*Série d'exercices:*
a. D'après l'article sur les divorces à Maurice, quelle proportion des mariages s'est soldée par un divorce en 2021 ?
b. Poursuivez l'article sur les divorces à Maurice à partir de sa dernière phrase.

Friday , 29 March 2024

Face aux taux alarmant de divorces : consensus autour d’une formation obligatoire avant le Nikah

En 2021, un mariage sur trois s’est soldé par un divorce à Maurice. C’est ce qui ressort des chiffres fournis par Statistics Mauritius. Une tendance nationale, certes, mais qui n’épargne pas la communauté musulmane. Face à ce phénomène aussi bien inquiétant que grandissant, faut-il une formation obligatoire avant le Nikah de sorte à mieux préparer les futurs couples à une nouvelle vie à deux ? C’est le dossier de ce dimanche.

Constat

Maulana Shamim Khodadin

Le prêcheur Zayd Imamane juge la situation au sein des couples alarmante et tire la sonnette d’alarme. « Pour vous donner une idée, dans l’un des derniers cas en date, un garçon et une fille se sont mariés en octobre pour se séparer en décembre, soit deux mois à peine plus tard », fait-il ressortir. Pourtant, ajoute le prêcheur, les deux sont issus de familles « pratiquantes ». Ce qui l’amène à dire que le problème n’est pas forcément d’ordre spirituel mais sociétal. « Pour vous dire que même ceux qui font les 5 prières quotidiennes et celles qui portent le hijab ne sont pas épargnés par ce phénomène », dit-il.

Selon lui, de nombreux jeunes ne mesurent pas les véritables implications d’un mariage, estimant souvent que celui-ci se résume au sexe. « Or, le mariage est accompagné de lourdes responsabilités, avec ses hauts et ses bas et impliquant une cohabitation qui peut durer jusqu’à une soixantaine d’années  », poursuit-il.

Le Maulana Shamim Khodadin parle lui d’un constat « accablant et réel ». Selon lui, les mariages célébrés apportent malheureusement leur lot de divorces. « Et ce phénomène ne montre aucun signe d’affaiblissement. Bien au contraire, le nombre de divorce est en hausse », est-il d’avis.

*Extraits de données:*

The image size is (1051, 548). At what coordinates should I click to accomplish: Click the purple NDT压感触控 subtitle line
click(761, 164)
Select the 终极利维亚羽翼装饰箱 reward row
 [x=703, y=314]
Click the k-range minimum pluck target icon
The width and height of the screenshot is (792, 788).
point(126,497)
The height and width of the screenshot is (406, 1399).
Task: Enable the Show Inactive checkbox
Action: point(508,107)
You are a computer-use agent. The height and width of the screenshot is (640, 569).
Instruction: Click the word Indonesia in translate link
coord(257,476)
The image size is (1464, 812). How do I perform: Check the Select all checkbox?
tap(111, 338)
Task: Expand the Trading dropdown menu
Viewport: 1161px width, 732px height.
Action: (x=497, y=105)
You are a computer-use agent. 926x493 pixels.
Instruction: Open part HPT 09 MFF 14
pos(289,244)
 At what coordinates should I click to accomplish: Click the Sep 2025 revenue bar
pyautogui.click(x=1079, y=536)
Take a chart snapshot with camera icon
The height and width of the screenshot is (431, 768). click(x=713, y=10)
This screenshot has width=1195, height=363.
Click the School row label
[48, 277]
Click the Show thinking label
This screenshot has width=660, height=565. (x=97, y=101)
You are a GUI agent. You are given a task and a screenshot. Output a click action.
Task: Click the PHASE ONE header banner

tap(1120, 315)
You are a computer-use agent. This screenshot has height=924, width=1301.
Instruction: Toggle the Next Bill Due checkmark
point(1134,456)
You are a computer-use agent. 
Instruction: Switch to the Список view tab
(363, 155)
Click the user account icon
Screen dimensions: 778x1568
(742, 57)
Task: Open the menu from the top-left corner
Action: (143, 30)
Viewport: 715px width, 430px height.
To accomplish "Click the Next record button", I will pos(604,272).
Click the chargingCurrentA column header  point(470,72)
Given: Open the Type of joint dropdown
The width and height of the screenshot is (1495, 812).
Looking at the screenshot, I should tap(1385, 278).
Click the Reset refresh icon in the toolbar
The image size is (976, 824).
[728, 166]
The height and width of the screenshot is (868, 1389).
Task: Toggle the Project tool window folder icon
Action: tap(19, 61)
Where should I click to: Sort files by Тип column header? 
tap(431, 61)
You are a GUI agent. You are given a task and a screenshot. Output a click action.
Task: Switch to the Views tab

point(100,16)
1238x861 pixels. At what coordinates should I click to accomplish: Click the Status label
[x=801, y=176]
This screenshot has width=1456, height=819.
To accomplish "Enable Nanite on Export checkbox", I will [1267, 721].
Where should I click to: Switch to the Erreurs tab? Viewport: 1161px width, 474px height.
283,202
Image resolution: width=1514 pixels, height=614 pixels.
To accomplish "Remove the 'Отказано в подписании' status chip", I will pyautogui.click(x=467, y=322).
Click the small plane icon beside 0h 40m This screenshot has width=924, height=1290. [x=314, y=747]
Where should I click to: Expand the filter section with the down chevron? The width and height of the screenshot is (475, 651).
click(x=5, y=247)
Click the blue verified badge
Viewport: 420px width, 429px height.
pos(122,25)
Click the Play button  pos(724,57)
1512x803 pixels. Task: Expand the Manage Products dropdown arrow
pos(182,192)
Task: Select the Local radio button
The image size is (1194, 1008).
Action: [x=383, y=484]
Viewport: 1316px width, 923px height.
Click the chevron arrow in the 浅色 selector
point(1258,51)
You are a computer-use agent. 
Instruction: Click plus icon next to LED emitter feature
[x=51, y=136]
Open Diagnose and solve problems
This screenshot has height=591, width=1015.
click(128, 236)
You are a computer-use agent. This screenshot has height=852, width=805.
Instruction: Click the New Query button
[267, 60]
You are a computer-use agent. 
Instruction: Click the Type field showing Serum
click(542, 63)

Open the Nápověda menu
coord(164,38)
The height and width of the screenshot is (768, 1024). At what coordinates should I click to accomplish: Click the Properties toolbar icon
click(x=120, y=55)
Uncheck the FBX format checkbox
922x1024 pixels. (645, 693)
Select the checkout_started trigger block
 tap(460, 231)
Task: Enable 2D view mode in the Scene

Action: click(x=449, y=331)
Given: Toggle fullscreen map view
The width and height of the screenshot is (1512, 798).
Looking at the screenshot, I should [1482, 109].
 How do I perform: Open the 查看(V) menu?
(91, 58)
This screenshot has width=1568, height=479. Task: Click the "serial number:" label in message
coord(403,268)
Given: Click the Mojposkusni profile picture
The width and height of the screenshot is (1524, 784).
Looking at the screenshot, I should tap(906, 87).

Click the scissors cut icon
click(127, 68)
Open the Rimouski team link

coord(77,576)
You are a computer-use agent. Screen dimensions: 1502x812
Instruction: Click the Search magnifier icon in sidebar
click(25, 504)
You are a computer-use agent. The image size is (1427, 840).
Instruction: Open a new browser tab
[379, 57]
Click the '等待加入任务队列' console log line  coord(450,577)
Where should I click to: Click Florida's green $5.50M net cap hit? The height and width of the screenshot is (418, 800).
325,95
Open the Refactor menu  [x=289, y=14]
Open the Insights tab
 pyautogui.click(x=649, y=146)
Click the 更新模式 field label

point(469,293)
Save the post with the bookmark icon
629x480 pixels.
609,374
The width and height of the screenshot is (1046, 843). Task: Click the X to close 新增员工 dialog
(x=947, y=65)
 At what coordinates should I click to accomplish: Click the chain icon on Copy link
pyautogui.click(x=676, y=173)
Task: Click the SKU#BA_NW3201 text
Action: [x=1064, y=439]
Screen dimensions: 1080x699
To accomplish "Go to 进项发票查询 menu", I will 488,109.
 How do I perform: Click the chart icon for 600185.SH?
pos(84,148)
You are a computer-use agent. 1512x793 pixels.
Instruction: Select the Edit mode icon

*Réponses par exercice:*
a. Un mariage sur trois.

b.
Les problèmes au sein des couples aujourd’hui, selon le Maulana Shamim Khodadin, n’épargnent personne. « Que vous soyez riche, pauvre ou de la classe moyenne, ce phénomène touche tout le monde », affirme-t-il. Notre interlocuteur se désole que les mariages ont tendance à être célébrés de plus en plus avec faste. « Mais après le mariage, la réalité est tout autre, menant parfois, malheureusement, au divorce », dit-il

Les causes

Manque de responsabilités

Selon Zayd Imamane, le sens de responsabilité s’effrite peu à peu avec les nouvelles générations. Il impute cela aux facilités auxquelles les jeunes ont de plus en plus accès. « Depuis tout petit, on a tendance à obtenir ce qu’on veut sans avoir à fournir trop d’effort. Mais sans se rendre compte, cette facilité à obtenir les choses nous fait devenir de moins en moins responsables. Ainsi, lorsqu’un couple rencontre des difficultés, il est plus facile de se séparer et trouver quelqu’un d’autre que de faire l’effort de surmonter la situation ensemble », dit-il.

Manque de tolérance

Zayd Imamane

Zayd Imamane indique que Muhammad (pssl) a dit que lorsqu’une femme fait quelque chose que son mari n’aime pas, ce dernier doit se rappeler de toutes les autres bonnes choses que fait son épouse et qu’il apprécie. Ce qui l’amène à dire que la tolérance est nécessaire au sein du couple. « Il faut se dire que je vais faire ma vie avec quelqu’un qui a grandi dans un cadre et un environnement différent du mien avec une éducation différente. Suis-je prêt à accepter cela ? » demande-t-il.

Moins de partage

Le prêcheur Zayd Imamane considère que les gens ont tendance à être de plus en plus individualistes, souvent trop centrés sur soi. « Souvent, des hommes préfèrent sortir avec leurs amis que leur épouse. Les repas se prennent aussi chacun de son côté. Saken manz so ler. Ce qui ne favorise pas le dialogue, le partage, les moments privilégiés passés ensemble. Saken pe fer so laroute », dit-il.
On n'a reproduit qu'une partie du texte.